A day later, the Mass Democratic Movement—an umbrella anti-apartheid organization—held its own news conference in Johannesburg, and caused a sensation. Officials of the United Democratic Front, representing 750 anti-apartheid groups, and the Congress of South African Trade Unions, representing 800,000 workers, sat grimfaced as UDF publicity secretary Murphy Morobe read a two-page statement. It acknowledged Winnie Mandela’s services to the cause of black rights, her “painful” separation from her husband during his 26 years in prison and her “cruel banishment” to a remote part of the Orange Free State from 1977 to 1985. But, the statement continued: “We are outraged by Mrs. Mandela’s complicity in the recent abductions and the assault of Stompie. Had Stompie and his three colleagues not been abducted by Mrs. Mandela’s ‘football team’ he would have been alive today.”

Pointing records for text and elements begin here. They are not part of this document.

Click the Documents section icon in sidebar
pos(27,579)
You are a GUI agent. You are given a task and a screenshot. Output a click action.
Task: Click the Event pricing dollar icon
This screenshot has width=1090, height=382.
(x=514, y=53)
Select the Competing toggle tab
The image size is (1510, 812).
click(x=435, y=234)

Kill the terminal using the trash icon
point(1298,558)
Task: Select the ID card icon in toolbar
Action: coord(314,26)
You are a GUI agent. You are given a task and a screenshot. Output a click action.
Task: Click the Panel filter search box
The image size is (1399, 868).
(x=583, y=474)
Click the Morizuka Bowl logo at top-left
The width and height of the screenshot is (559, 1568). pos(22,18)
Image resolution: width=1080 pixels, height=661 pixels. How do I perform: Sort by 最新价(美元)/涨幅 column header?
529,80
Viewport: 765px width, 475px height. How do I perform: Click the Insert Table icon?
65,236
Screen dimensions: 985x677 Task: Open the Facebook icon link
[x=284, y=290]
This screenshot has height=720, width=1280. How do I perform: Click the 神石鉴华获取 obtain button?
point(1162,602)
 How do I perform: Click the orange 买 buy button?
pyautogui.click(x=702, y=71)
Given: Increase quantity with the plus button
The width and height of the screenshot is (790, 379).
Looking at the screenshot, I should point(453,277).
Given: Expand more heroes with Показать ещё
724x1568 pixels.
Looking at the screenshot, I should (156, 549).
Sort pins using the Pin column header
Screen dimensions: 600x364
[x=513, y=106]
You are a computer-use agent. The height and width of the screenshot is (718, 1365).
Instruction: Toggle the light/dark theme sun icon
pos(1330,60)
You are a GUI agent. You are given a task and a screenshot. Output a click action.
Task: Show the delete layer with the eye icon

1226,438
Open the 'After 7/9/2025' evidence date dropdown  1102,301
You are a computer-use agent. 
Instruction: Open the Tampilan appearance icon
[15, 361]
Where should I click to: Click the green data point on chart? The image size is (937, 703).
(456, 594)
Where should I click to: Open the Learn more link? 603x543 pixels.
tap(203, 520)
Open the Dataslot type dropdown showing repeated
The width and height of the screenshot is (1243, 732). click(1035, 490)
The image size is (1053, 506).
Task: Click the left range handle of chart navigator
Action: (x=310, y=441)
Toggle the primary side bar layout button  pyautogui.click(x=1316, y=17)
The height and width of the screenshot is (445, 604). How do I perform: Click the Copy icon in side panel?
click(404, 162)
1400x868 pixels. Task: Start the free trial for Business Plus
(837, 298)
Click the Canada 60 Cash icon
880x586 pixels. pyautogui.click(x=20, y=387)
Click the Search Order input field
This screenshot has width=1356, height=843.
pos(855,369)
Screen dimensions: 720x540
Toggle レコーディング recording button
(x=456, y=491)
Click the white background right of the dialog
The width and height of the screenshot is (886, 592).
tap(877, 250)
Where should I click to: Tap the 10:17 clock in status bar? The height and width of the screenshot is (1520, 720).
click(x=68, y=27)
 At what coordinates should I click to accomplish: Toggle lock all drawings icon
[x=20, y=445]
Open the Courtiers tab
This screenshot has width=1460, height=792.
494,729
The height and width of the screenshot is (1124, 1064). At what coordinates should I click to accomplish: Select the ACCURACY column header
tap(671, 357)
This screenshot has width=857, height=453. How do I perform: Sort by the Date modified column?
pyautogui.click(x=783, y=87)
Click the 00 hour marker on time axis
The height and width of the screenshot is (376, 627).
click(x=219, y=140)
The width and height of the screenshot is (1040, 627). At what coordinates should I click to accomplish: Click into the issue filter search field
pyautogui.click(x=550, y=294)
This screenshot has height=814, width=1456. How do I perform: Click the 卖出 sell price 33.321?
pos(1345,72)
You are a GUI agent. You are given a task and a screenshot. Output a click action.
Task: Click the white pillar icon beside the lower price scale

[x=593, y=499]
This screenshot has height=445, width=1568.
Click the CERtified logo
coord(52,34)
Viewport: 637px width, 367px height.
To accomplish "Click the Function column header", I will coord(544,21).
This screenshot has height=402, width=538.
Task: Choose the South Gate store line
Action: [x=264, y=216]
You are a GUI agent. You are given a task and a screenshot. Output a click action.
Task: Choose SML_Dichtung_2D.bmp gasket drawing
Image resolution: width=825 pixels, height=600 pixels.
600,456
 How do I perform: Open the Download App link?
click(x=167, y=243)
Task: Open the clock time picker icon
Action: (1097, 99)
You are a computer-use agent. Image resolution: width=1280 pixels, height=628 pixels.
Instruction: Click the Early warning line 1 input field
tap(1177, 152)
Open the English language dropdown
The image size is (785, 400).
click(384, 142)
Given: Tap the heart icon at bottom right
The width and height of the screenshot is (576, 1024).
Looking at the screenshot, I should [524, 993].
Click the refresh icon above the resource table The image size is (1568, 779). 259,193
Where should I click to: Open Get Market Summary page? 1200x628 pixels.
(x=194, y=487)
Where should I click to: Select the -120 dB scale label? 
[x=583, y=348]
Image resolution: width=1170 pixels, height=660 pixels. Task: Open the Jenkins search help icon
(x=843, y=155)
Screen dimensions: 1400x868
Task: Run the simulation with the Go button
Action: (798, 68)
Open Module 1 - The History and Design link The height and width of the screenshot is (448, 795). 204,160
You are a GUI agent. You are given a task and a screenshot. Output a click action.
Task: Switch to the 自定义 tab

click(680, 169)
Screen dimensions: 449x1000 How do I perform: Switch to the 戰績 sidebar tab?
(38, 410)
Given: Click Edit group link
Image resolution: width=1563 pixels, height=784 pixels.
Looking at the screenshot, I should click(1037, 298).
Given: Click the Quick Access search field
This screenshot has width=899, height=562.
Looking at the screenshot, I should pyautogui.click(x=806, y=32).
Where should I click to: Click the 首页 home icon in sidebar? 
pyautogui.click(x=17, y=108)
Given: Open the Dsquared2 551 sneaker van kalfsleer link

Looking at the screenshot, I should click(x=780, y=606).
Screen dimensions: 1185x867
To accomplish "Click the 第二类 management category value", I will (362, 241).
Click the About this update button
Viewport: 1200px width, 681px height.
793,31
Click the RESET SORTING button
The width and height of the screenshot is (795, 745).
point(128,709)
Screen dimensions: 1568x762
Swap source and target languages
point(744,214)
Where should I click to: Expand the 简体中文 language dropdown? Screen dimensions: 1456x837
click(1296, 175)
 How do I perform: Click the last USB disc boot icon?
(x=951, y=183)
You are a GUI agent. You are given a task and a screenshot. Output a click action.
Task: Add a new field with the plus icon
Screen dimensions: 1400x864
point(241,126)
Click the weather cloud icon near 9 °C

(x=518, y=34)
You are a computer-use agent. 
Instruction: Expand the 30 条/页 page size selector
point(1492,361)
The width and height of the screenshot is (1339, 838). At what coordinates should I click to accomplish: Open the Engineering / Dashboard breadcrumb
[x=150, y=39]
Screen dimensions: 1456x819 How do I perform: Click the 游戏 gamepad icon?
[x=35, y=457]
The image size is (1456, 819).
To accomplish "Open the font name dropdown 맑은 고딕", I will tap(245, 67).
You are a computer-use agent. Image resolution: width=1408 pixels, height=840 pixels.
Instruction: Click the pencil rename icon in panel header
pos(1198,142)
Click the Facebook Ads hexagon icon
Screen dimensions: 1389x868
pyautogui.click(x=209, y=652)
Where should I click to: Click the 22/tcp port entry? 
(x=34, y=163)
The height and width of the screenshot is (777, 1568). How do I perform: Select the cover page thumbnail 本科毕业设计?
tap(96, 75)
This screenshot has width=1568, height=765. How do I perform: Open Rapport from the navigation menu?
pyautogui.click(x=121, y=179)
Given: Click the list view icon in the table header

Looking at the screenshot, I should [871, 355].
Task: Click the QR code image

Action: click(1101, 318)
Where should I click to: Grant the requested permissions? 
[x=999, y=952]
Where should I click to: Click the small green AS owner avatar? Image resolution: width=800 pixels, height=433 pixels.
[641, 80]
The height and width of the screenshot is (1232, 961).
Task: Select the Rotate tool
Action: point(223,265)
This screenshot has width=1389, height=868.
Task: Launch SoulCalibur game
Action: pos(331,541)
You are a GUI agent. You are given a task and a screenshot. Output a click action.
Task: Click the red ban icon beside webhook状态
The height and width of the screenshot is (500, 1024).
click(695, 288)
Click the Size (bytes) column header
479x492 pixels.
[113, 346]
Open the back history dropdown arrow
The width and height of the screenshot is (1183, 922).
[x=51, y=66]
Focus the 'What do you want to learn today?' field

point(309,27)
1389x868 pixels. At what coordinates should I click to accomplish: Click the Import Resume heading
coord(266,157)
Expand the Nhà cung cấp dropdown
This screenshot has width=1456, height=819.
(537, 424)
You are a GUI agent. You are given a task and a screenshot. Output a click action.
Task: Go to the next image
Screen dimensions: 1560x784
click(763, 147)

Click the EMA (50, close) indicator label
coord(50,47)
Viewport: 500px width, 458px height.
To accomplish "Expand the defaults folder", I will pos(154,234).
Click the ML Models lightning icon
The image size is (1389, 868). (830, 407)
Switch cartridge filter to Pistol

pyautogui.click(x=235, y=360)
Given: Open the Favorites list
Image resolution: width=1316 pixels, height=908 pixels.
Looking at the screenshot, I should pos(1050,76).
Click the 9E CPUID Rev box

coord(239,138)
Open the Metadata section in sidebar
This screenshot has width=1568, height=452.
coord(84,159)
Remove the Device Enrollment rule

Her accusers then passed sentence. Declared Morobe: “The Mass Democratic Movement hereby distances itself from Mrs. Mandela and her actions. We call on our people, in particular the Soweto community, to exercise this distancing in a dignified manner.” Later, Morobe indicated to reporters that the statement had the approval of Nelson Mandela. And one source, who did not want to be identified, said that it also represented the position of the exiled ANC leadership.
Late last week, Winnie Mandela removed a group of bodyguards from the football club from her home, apparently on the orders of her husband. She was maintaining her silence, but her downfall was likely to prove as bitter as anything she had suffered on behalf of the cause she had once so bravely championed.